Daniels told The Epoch Times that he doesn’t find the Portuguese example compelling.

“The situation in Portugal has not been a disaster but it has not been a triumphant success either. In fact, things have been much the same,” he said.

“Drugs was never much of a problem in Portugal anyway. I don’t think they really had the kind of problem that one reads about in San Francisco or in Vancouver.”

Merited or not, the idea is gaining momentum. In September 2020, Toronto Liberal MP Nathaniel Erskine-Smith introduced private member’s Bill C-235 to repeal fines and jail sentences for drug possession. Earlier this month, the City of Vancouver requested that Ottawa exempt the city from laws that criminalize the simple possession of drugs for personal use.

Philip Salzman, a professor emeritus of anthropology at McGill University, wonders if governments are asking the right questions.

“I think the question is why? Why do so many people want to take drugs? It’s pathological. And it’s a social pathology that people are turning to drugs as a way of compensating,” Salzman said in an interview.

“Drugs are about filling a hole in your soul, because if you don’t have a hole in your soul, why bother?”

Many communities across Canada have reported record numbers of opioid-related deaths, emergency calls, and hospitalizations in the past 12 months during the COVID-19 pandemic. Salzman said governments that want to help should loosen lockdown measures that have crippled small businesses.

“This is North America, with the society in which men particularly get their identity from their work and from being productive. And when you get rid of that, they don’t have anything left,” he said.

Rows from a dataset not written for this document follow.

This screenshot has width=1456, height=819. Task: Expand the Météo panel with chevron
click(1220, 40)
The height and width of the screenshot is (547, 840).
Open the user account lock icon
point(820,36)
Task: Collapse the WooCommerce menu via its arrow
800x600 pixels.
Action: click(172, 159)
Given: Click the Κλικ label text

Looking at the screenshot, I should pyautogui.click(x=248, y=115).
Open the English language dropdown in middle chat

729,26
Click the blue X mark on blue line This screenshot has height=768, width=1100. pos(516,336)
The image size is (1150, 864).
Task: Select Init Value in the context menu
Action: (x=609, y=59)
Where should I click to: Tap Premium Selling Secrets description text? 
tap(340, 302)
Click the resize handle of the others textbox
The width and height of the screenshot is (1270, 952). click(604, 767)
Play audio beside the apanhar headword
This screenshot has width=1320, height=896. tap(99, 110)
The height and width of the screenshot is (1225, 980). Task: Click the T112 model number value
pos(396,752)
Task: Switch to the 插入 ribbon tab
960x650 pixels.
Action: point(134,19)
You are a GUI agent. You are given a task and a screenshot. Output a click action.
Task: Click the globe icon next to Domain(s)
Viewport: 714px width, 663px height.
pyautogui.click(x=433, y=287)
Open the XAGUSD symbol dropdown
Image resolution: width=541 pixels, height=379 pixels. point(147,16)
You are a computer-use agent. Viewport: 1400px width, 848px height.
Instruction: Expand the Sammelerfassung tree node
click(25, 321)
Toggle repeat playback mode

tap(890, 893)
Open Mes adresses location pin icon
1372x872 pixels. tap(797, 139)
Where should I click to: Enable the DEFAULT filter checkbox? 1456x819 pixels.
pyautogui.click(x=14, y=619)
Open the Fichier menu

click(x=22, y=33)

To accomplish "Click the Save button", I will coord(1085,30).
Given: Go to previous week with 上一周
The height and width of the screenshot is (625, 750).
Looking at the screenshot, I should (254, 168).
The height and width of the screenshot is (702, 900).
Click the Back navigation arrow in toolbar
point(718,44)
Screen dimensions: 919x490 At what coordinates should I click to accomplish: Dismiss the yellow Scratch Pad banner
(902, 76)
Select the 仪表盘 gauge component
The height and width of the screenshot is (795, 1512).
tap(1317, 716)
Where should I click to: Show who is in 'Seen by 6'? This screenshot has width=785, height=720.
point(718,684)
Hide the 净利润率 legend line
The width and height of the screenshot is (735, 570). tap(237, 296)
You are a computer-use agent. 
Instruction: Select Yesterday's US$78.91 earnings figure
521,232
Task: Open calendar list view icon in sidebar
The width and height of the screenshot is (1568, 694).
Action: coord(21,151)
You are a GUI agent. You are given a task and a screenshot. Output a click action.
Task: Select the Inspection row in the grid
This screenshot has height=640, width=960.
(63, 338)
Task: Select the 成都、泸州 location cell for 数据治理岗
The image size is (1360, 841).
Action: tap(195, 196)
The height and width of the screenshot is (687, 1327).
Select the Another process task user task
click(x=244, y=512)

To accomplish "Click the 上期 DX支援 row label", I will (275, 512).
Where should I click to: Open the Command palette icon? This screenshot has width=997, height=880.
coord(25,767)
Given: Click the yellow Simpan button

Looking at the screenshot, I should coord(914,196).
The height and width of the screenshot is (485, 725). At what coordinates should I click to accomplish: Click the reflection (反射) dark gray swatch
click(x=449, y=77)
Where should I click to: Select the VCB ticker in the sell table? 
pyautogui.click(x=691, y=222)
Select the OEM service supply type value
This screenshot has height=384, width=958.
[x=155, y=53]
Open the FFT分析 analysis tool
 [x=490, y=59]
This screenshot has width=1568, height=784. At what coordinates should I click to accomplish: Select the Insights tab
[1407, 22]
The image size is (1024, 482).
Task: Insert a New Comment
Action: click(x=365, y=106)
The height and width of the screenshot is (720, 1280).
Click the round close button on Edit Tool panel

“The solution to the problem is to give people a life, or at least not actively take away their lives as our elites have done.”

Attorney Heather Mac Donald, a best-selling author and essayist at the Manhattan Institute for Policy Research, says that the use of illicit drugs goes well beyond a private matter that affects only the user.

“Such use has enormous external effects on society. … The more stoned a society, the less it will be able to function for the good of its most vulnerable members, above all children. By decriminalizing drug possession, the authorities send the message that mind-altering drugs, which are ingested solely for such mental effects, are innocuous and expected in their use,” Mac Donald told The Epoch Times.

“Virtually no one is in prison for possession of a user’s amount of drugs; the possession statutes are a way of getting at high-level drug dealers who are adept at breaking apart the steps of a drug transaction to make acquiring probable cause for a trafficking arrest extremely difficult. Decriminalizing drug possession removes a valuable tool … to protect the public from clear harm.”

Boniface’s bill seems unlikely to pass. In December 2019, Prime Minister Justin Trudeau told The Canadian Press he was “opposed to decriminalization of hard drugs. … It is not something that I would be convinced is—or even could be—the panacea.”
An Ipsos poll conducted for Global News in January 2020 found that 47 percent of Canadians supported “the decriminalization of the possession of a small amount of illicit drugs,” while 53 percent were opposed.